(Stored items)
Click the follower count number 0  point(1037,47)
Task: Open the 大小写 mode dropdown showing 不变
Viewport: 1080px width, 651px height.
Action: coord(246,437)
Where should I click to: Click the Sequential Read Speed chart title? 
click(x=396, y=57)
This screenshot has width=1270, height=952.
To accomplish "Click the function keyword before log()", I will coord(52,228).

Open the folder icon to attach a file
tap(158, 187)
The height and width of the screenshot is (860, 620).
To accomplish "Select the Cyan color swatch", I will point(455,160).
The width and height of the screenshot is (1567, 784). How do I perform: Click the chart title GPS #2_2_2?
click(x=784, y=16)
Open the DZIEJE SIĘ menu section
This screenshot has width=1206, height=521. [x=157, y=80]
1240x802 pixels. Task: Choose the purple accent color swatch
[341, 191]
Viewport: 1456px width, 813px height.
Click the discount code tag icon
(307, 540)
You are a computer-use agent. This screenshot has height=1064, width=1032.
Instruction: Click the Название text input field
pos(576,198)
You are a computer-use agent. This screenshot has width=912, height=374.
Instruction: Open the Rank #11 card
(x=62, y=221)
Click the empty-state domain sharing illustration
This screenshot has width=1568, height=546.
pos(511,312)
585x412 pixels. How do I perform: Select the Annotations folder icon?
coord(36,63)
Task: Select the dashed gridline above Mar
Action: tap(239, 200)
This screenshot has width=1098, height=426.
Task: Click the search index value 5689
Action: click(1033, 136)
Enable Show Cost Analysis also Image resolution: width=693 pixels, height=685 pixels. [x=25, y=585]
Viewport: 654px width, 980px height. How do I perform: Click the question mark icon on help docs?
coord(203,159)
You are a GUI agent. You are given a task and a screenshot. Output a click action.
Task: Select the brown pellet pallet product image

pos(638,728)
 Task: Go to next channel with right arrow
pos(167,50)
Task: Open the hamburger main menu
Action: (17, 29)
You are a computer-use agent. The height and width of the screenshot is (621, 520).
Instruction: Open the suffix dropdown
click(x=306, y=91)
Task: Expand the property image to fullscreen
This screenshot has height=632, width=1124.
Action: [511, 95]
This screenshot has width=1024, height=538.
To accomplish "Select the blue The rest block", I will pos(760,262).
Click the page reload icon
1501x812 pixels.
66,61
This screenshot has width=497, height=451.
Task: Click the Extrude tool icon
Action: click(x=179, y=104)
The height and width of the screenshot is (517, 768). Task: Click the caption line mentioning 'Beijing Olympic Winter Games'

▶ _Work to complete_
The data given before this task must be transcribed exactly and in full.

▶ _Task result_
Click the follower count number 0  point(1037,47)
Task: Open the 大小写 mode dropdown showing 不变
Viewport: 1080px width, 651px height.
Action: coord(246,437)
Where should I click to: Click the Sequential Read Speed chart title? 
click(x=396, y=57)
This screenshot has width=1270, height=952.
To accomplish "Click the function keyword before log()", I will coord(52,228).

Open the folder icon to attach a file
tap(158, 187)
The height and width of the screenshot is (860, 620).
To accomplish "Select the Cyan color swatch", I will point(455,160).
The width and height of the screenshot is (1567, 784). How do I perform: Click the chart title GPS #2_2_2?
click(x=784, y=16)
Open the DZIEJE SIĘ menu section
This screenshot has width=1206, height=521. [x=157, y=80]
1240x802 pixels. Task: Choose the purple accent color swatch
[341, 191]
Viewport: 1456px width, 813px height.
Click the discount code tag icon
(307, 540)
You are a computer-use agent. This screenshot has height=1064, width=1032.
Instruction: Click the Название text input field
pos(576,198)
You are a computer-use agent. This screenshot has width=912, height=374.
Instruction: Open the Rank #11 card
(x=62, y=221)
Click the empty-state domain sharing illustration
This screenshot has width=1568, height=546.
pos(511,312)
585x412 pixels. How do I perform: Select the Annotations folder icon?
coord(36,63)
Task: Select the dashed gridline above Mar
Action: tap(239, 200)
This screenshot has width=1098, height=426.
Task: Click the search index value 5689
Action: click(1033, 136)
Enable Show Cost Analysis also Image resolution: width=693 pixels, height=685 pixels. [x=25, y=585]
Viewport: 654px width, 980px height. How do I perform: Click the question mark icon on help docs?
coord(203,159)
You are a GUI agent. You are given a task and a screenshot. Output a click action.
Task: Select the brown pellet pallet product image

pos(638,728)
 Task: Go to next channel with right arrow
pos(167,50)
Task: Open the hamburger main menu
Action: (17, 29)
You are a computer-use agent. The height and width of the screenshot is (621, 520).
Instruction: Open the suffix dropdown
click(x=306, y=91)
Task: Expand the property image to fullscreen
This screenshot has height=632, width=1124.
Action: [511, 95]
This screenshot has width=1024, height=538.
To accomplish "Select the blue The rest block", I will pos(760,262).
Click the page reload icon
1501x812 pixels.
66,61
This screenshot has width=497, height=451.
Task: Click the Extrude tool icon
Action: click(x=179, y=104)
The height and width of the screenshot is (517, 768). Task: Click the caption line mentioning 'Beijing Olympic Winter Games'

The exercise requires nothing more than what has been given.